5.3.2 Commercial Production Requirements. Within a reasonable period of time prior to the start of Commercial Production, Genentech may propose a checklist of requirements to be fulfilled and maintained by Wyeth using its Commercially Reasonable Efforts during the remainder of the Term, subject to and in accordance with Wyeth's rights and obligations under this Agreement. Such checklist and the substance of such requirements and any modifications thereto shall be subject to review and approval by the JPT, and such checklist may include, without limitation, that Wyeth use its Commercially Reasonable Efforts to ensure: (i) that the Facility is compliant with all federal, state and local regulations in effect in the United States; (ii) that, subject to the provisions of this Agreement, the Facility is outfitted with all tools, equipment and utility services necessary to perform Commercial Production; (iii) that, subject to the provisions of this Agreement, the Facility has been properly maintained and that any maintenance that is required to be performed on equipment and tools within the Facility has been performed prior to Commercial Production; (iv) that the Facility is reasonably staffed with supervisors, engineers, technicians, inspectors, and other personnel reasonably necessary, and with reasonable and sufficient technical expertise, to perform Commercial Production in accordance with the terms of this Agreement, including any quality testing of Product produced; (v) that the Facility is protected from contamination; and (vi) that, subject to the provisions of this Agreement, Wyeth has adequate stock of Raw Materials on hand to perform Commercial Production in accordance with the terms of this Agreement. To the extent reasonably practical, such checklist shall be consistent with Wyeth's standard operating procedures.
5.4 Annual Maximum Purchase Commitment. [*].

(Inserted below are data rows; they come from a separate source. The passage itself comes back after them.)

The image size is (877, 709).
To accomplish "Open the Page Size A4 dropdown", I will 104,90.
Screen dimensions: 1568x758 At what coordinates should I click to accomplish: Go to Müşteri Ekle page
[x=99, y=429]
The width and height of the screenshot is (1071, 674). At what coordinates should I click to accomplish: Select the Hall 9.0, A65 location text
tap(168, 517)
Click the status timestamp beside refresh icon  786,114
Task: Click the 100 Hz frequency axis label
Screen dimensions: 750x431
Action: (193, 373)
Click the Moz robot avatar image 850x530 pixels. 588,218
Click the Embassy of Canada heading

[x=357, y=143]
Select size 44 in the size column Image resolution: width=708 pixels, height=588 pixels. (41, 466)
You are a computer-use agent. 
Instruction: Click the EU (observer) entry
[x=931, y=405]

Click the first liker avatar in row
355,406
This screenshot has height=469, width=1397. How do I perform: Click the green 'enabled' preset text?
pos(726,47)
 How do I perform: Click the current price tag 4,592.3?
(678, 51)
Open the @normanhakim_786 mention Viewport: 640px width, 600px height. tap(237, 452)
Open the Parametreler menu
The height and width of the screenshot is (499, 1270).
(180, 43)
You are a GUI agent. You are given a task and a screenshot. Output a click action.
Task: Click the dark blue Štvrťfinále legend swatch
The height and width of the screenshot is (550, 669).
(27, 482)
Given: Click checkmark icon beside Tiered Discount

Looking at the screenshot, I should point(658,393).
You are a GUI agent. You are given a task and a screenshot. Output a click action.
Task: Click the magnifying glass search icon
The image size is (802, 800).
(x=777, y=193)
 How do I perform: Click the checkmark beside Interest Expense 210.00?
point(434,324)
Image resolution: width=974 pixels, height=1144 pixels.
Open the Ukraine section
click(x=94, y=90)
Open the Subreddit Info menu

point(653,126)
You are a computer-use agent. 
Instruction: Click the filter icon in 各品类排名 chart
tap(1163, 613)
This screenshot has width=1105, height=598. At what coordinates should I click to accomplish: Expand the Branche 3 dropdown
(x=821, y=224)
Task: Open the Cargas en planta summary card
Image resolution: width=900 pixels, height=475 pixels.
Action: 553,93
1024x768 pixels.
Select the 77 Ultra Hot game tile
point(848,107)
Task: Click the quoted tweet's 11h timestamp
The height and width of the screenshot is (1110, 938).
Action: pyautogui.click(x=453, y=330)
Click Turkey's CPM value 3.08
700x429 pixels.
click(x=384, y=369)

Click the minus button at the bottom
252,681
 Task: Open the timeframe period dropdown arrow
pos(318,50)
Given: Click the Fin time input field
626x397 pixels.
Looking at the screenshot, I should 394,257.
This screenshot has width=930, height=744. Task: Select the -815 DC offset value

5.5 Management of Production Plans.
5.5.1 Production Plans. The JPT shall participate in a weekly meeting (or at such frequency as otherwise mutually agreed), in person or via telephone, to review and discuss production, supply and logistics operations for the next three (3) month period, including: (i) the dates or approximate dates on which Runs will start and be performed; (ii) dates or approximate dates for Wyeth's and Genentech's release of Product; (iii) size or approximate size of Batches; (iv) dates or approximate dates for delivery of Batches; (v) destination for shipment of Batches; and (vi) status of Batches undergoing investigation. All of the foregoing estimates and information shall be compiled into a "Production Plan" that shall be distributed to the entire JPT promptly after each such meeting and updated accordingly in subsequent meetings.
5.5.2 Delivery. Genentech and Wyeth will work together in good faith to determine delivery dates and a shipping schedule for deliveries of Product under this Agreement, and shall establish a written "Delivery Schedule" as a part of the Production Plan.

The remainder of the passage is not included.